(Input data begins)

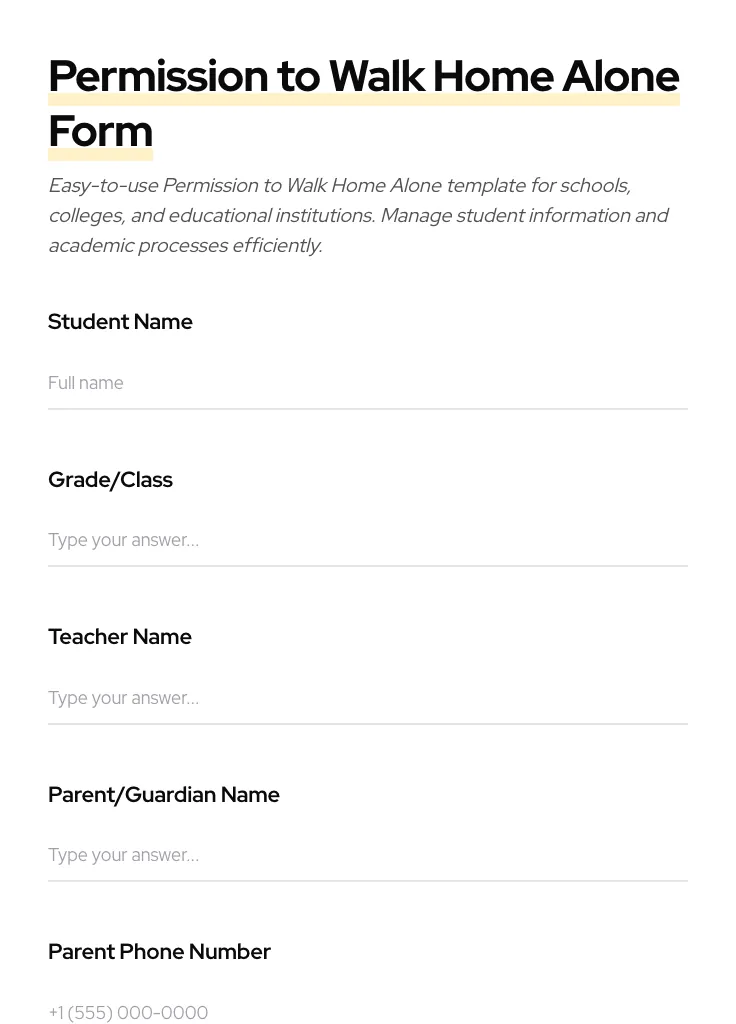Screen dimensions: 736x1024
Task: Click the word "Form" in the title
Action: coord(100,132)
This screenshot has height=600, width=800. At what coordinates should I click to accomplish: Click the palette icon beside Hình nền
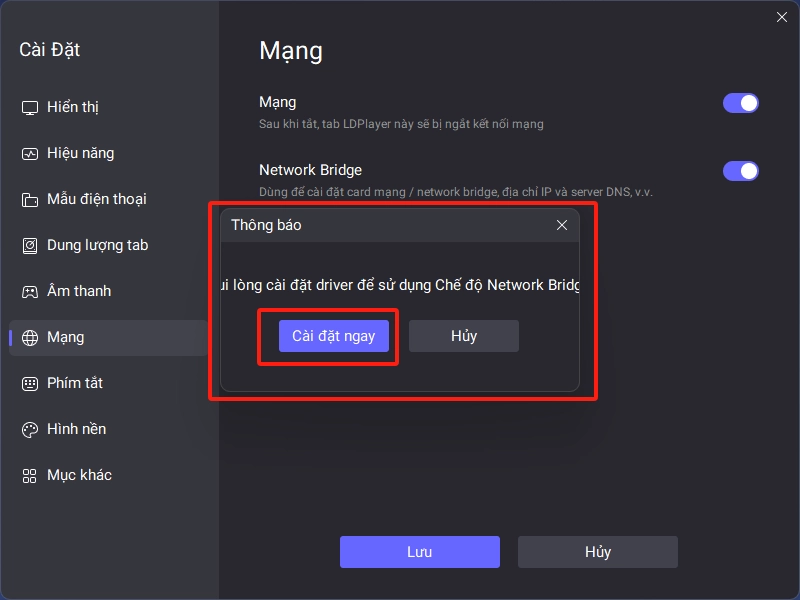coord(30,430)
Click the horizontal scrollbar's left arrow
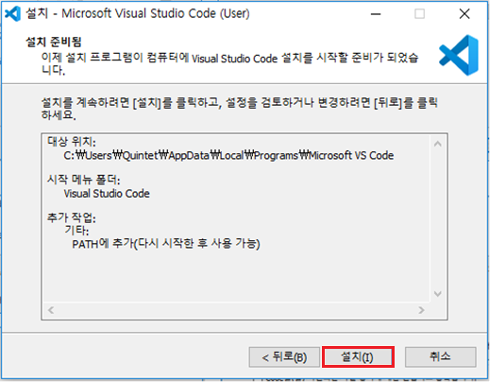 [x=51, y=310]
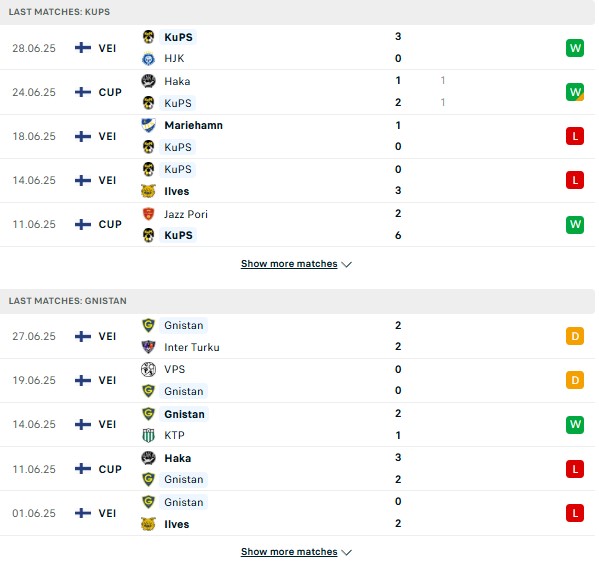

(Input data ends)

Task objective - All lines from the one containing "This screenshot has" to the last line of the records above, both included, need to be repeated word for word; omit the pictures.

Finished task -
This screenshot has height=600, width=800. At what coordinates should I click to accomplish: Click the palette icon beside Hình nền
coord(30,430)
Click the horizontal scrollbar's left arrow
 [x=51, y=310]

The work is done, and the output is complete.